Being accountable for your actions has consequences. Maybe this will make some of these folks think about whose going to pay the bills before they start a family.
In later replies he added:
One generation after another living on welfare is enough proof for me that nobody seems to be interested in trying to improve their station in life. Our children didn’t have a problem in school and have become strong young men who also take care of their families. Of course I’m sure you wouldn’t give my wife and I any credit for discipline, family unity and setting an example as part of their success.
You need to be praying hard for those taking advantage of others with no real meaning in their lives other than neglecting their children, stealing, doing drugs, murdering and birthing out of wedlock.

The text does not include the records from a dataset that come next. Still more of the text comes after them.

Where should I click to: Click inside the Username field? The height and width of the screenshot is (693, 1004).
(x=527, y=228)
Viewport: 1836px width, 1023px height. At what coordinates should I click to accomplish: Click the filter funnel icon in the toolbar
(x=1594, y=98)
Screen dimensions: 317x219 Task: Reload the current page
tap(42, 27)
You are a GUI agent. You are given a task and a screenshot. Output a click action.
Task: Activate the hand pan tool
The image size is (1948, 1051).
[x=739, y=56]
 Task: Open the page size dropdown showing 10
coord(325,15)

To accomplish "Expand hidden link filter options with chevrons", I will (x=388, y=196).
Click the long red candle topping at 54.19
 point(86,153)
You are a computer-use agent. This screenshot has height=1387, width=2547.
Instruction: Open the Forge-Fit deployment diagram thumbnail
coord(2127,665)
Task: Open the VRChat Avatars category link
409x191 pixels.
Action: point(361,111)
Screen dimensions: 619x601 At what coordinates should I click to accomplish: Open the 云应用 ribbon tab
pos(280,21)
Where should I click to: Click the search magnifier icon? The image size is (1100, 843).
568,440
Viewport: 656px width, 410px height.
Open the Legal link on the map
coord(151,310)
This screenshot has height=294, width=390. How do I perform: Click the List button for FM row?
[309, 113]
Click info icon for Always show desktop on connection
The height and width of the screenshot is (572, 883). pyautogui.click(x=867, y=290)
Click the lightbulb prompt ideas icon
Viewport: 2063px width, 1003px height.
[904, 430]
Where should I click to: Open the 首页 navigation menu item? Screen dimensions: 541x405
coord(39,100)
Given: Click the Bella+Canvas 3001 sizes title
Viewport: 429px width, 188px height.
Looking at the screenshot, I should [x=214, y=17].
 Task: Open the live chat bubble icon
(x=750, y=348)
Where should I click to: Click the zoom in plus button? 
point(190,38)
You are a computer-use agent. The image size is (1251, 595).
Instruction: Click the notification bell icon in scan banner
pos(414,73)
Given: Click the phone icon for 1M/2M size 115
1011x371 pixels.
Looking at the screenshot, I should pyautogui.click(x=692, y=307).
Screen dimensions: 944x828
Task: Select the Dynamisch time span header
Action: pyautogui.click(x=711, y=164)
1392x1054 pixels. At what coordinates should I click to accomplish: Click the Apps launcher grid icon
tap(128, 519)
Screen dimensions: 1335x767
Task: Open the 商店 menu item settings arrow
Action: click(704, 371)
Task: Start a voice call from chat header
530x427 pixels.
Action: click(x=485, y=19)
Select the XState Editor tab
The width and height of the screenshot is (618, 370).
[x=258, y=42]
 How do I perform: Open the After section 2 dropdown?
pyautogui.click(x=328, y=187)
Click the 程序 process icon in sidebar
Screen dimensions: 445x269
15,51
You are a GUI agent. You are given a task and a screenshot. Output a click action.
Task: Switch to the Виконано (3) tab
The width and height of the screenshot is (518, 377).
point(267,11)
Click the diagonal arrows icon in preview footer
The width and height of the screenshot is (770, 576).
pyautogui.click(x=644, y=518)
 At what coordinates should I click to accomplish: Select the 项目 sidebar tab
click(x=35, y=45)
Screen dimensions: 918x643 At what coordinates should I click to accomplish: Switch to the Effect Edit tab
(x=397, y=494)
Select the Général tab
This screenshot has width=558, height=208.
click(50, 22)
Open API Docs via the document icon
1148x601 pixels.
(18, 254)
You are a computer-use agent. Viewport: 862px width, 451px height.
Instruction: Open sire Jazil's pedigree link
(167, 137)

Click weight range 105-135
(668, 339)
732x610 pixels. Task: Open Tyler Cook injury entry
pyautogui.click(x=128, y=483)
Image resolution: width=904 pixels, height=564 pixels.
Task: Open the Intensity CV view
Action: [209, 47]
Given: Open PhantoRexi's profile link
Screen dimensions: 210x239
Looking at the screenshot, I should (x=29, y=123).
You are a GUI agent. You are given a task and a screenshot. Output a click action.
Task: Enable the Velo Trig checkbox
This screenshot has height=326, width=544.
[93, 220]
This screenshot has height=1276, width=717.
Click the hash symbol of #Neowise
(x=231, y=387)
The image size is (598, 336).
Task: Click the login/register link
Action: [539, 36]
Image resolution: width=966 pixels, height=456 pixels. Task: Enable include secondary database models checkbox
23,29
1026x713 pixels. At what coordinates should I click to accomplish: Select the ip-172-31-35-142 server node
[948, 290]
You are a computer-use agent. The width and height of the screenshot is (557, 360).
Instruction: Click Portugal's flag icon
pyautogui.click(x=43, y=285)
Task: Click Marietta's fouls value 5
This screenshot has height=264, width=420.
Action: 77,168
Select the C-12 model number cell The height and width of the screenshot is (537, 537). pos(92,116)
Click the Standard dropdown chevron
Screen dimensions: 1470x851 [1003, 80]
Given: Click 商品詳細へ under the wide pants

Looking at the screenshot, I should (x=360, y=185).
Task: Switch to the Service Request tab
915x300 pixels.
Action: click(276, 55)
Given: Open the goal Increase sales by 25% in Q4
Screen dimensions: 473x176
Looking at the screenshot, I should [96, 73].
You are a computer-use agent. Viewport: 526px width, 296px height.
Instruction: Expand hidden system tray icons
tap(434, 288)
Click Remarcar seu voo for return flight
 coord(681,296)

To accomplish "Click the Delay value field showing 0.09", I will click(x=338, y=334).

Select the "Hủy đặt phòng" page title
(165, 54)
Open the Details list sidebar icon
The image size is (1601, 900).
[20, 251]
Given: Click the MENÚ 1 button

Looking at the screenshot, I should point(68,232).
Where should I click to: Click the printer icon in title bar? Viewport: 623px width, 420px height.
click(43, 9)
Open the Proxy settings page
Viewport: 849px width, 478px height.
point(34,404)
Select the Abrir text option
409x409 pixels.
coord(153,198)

There we see the conservative moral frame: net worth equals human value. He takes credit for his and his children’s success through “discipline, family unity and setting an example,” while saying the poor “make very little effort to improve their station in life.”
“Even if you only receive $1, that month will count”
Worse, Panman’s caricature of struggling families – “One generation after another living on welfare” … “neglecting their children, stealing, doing drugs, murdering and birthing out of wedlock” – ignores the strict limitations already imposed by TANF:
You can only get TANF for 5 years. This limit applies to all adults and heads of households. The clock on your 5 years started 3/3/97 or if you did not get TANF until after that date, the day you began getting cash assistance. Adults who reach the 5 year limit cannot collect TANF for themselves or their children. If you get any benefits from TANF during a month, even if you only receive $1, that month will count as one month against your 5 year limit. Periods of receipt need not be consecutive to count towards the 5 year limit.
Every adult recipient is required to sign an Agreement of Mutual Responsibility (AMR) and, if you are not working at least 20 hours a week, you must do an 8 week job search. If you do not find employment of at least 20 hrs/week after completing the job search, you and your worker will determine what work activity is needed to make you employable. During the first 12 months on TANF, the work activity requirement can be met by participating in education/training activities. After 12 months, you can continue education/training but you must combine this with work activities.
For the first 24 months on TANF there is no specific number of hours/week you must do a work activity. After 24 months, you must be involved in a work activity for at least 20 hours/week.
A March 2012 Urban Institute study of 27,000 single parents who had been TANF recipients found that “only one in four experienced a sizable increase in earnings over a three-year follow-up period.” Layoffs and inadequate training and education programs kept many bouncing from one low-wage job to the next. And Tennessee Republicans want to increase these burdens.
That’s not “a carrot and stick approach.” It’s all stick, punishing poor families for the moral failure of … being poor.